SET EXERCISE: Please copy out all the records again, swapping every "GUI agent" for "desktop agent" and leaving everything else as it stands.

++++++

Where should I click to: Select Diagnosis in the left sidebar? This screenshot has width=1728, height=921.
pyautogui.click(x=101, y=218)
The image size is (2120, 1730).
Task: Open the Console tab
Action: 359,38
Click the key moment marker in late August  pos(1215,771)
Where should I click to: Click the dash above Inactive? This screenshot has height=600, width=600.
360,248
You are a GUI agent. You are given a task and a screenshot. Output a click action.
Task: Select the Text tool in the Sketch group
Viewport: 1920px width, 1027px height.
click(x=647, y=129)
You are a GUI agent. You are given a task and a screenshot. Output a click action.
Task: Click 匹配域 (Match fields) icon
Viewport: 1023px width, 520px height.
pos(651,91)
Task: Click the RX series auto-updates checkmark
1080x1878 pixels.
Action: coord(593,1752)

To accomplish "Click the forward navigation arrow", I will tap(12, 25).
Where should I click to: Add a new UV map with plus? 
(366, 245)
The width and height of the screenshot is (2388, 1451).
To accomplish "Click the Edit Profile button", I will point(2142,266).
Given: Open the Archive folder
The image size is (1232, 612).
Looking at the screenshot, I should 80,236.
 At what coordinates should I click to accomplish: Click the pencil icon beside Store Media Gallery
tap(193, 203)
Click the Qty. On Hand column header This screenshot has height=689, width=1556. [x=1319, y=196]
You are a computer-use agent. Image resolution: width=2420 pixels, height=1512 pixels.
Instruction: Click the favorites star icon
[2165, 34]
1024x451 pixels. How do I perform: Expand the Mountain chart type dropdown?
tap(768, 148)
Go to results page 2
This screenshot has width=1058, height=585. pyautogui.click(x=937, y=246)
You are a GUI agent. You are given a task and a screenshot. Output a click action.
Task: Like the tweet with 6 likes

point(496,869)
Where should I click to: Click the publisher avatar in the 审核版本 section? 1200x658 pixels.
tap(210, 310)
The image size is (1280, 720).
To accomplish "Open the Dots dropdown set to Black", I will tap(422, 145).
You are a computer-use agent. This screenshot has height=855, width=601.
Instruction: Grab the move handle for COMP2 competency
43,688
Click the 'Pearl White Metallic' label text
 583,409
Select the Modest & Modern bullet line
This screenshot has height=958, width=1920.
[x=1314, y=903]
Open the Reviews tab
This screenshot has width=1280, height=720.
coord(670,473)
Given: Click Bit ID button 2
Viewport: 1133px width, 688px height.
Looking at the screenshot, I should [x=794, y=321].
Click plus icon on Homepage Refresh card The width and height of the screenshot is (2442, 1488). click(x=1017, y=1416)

++++++

WRITTEN RESPONSE:
Where should I click to: Select Diagnosis in the left sidebar? This screenshot has width=1728, height=921.
pyautogui.click(x=101, y=218)
The image size is (2120, 1730).
Task: Open the Console tab
Action: 359,38
Click the key moment marker in late August  pos(1215,771)
Where should I click to: Click the dash above Inactive? This screenshot has height=600, width=600.
360,248
You are a desktop agent. You are given a task and a screenshot. Output a click action.
Task: Select the Text tool in the Sketch group
Viewport: 1920px width, 1027px height.
click(x=647, y=129)
You are a desktop agent. You are given a task and a screenshot. Output a click action.
Task: Click 匹配域 (Match fields) icon
Viewport: 1023px width, 520px height.
pos(651,91)
Task: Click the RX series auto-updates checkmark
1080x1878 pixels.
Action: coord(593,1752)

To accomplish "Click the forward navigation arrow", I will tap(12, 25).
Where should I click to: Add a new UV map with plus? 
(366, 245)
The width and height of the screenshot is (2388, 1451).
To accomplish "Click the Edit Profile button", I will point(2142,266).
Given: Open the Archive folder
The image size is (1232, 612).
Looking at the screenshot, I should 80,236.
 At what coordinates should I click to accomplish: Click the pencil icon beside Store Media Gallery
tap(193, 203)
Click the Qty. On Hand column header This screenshot has height=689, width=1556. [x=1319, y=196]
You are a computer-use agent. Image resolution: width=2420 pixels, height=1512 pixels.
Instruction: Click the favorites star icon
[2165, 34]
1024x451 pixels. How do I perform: Expand the Mountain chart type dropdown?
tap(768, 148)
Go to results page 2
This screenshot has width=1058, height=585. pyautogui.click(x=937, y=246)
You are a desktop agent. You are given a task and a screenshot. Output a click action.
Task: Like the tweet with 6 likes

point(496,869)
Where should I click to: Click the publisher avatar in the 审核版本 section? 1200x658 pixels.
tap(210, 310)
The image size is (1280, 720).
To accomplish "Open the Dots dropdown set to Black", I will tap(422, 145).
You are a computer-use agent. This screenshot has height=855, width=601.
Instruction: Grab the move handle for COMP2 competency
43,688
Click the 'Pearl White Metallic' label text
 583,409
Select the Modest & Modern bullet line
This screenshot has height=958, width=1920.
[x=1314, y=903]
Open the Reviews tab
This screenshot has width=1280, height=720.
coord(670,473)
Given: Click Bit ID button 2
Viewport: 1133px width, 688px height.
Looking at the screenshot, I should [x=794, y=321].
Click plus icon on Homepage Refresh card The width and height of the screenshot is (2442, 1488). click(x=1017, y=1416)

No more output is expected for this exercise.